The older I get, the more complex I seem to make things. I get really analytical. I examine. I research. I use rationality. I conceptualize. I consume information.

Why? Maybe for the credentials. I want to look good, and sound smart. I don’t want to embarrass myself. It helps give me meaning and purpose. If I’m not reading a book, listening to a new podcast, or watching another TED talk, I’m falling behind, right?

I use the term, “Cost of Doing Business” a lot. There is a cost to every choice, and action we make every day. The cost of focusing on building up an ego? Well for me, it’s unnecessary stress, anxiety, and tension.

There was a time when I just went and did things, without reading why they were beneficial. It just felt natural. There was a certain level of content with everything.

These are the 5 things I did as a child that will make my health (and hopefully yours) better. I could have added scientific benefits, cite research, and get your prefrontal cortex all hot, and excited. Except that’s getting away from the point. The point is to guide us back to our natural selfs.

Move Constantly

Crawl. Walk. Run. Sprint. Climb. Jump. I did this all in multiple directions, and varying intensities. All these movements in the forest, grass, sandboxes, rocks, fields, playgrounds. I biked, roller bladed, swam, skated, played soccer, basketball, baseball, tag, hide and seek, and probably some random games I made up I no longer remember. There was no excuses. It all just seemed to happen naturally.

Play Outside

I craved this. The outdoors was so vast, open, and new. Inside was lame. You could only hide in so many places.

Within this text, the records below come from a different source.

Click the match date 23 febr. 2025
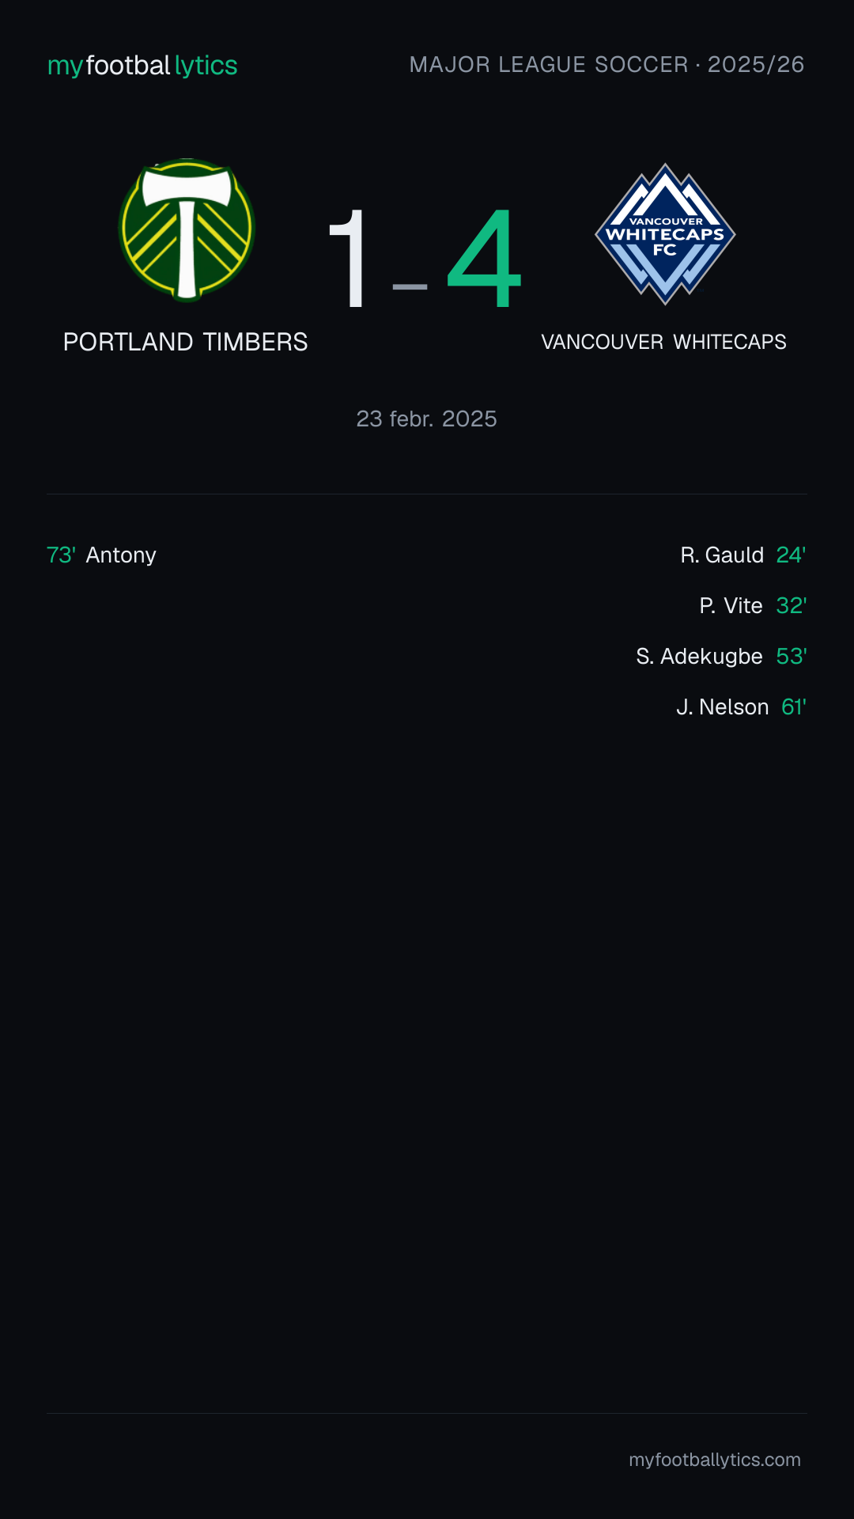(426, 419)
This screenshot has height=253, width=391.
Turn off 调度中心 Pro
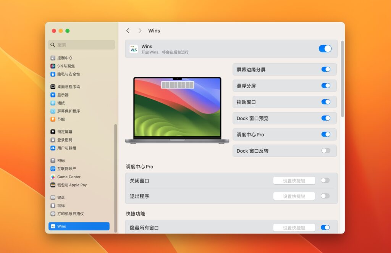(325, 134)
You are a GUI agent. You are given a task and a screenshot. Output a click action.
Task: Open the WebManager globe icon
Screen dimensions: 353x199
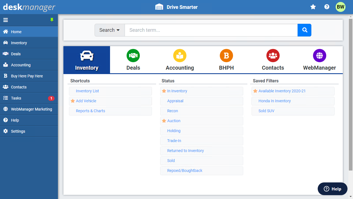319,56
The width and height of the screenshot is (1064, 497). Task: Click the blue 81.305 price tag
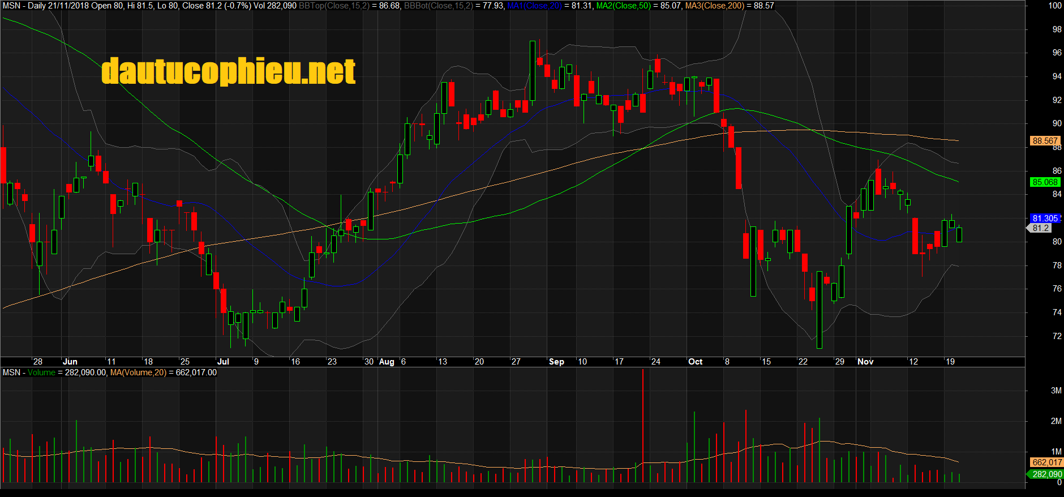click(x=1045, y=218)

And tag? Running into a wall and stubbing a toe on the coffee table was not fun. Forts built in the forest were so much better than blankets over my couch (that always seemed to fall on my head). My skin would feel the Earth, Sun, air, and water. Fluorescent lighting for 14 hours a day, filled with Netflix until falling asleep was not a thing.

Laugh A Lot

Seriously. Literally. Come on. Get your life together. Figure it out. Think about what you said. Why did I say that? I’m such an idiot. My life so stressful. When will I ever catch a break?

We take ourselves way too seriously. I know I do. It’s partially why I was so hesitant to put my words out into the world — I was so in my head about what good it was really going to do me or anyone who read it. Relax. Just go for it. Stay curious. Laugh at yourself. And enjoy good company as often as you can.

Seriously, just relax.

Got My Hands Dirty

Creativity was manifested everywhere. Painting, building sand castles, helping my mom garden, playing with worms, running through the yard with my bare feet, building a real life pod-racer with Wal-Mart snowboards, making a race car with my GT racer in the garage, making race tracks in my back yard in the middle of winter. These all happened, as embarrassing as some of these maybe.

Dreams Helped Express Myself

NHL player, fire fighter, pilot, race car driver, artist.

These are all things I just believed I was at my core. In reality, they were just labels. Not false hopes. They allowed me to express myself in unique, novel ways. Of course, if I truly wanted to be one of these things, I would have went for it. Innate, passion would emanate in every action and help me get to that goal.

All I remember is that time was on my side. My entire life was ahead of me.

So now I ask myself, what am I doing today to truly express myself? Who cares what the “label” is? Do it for you.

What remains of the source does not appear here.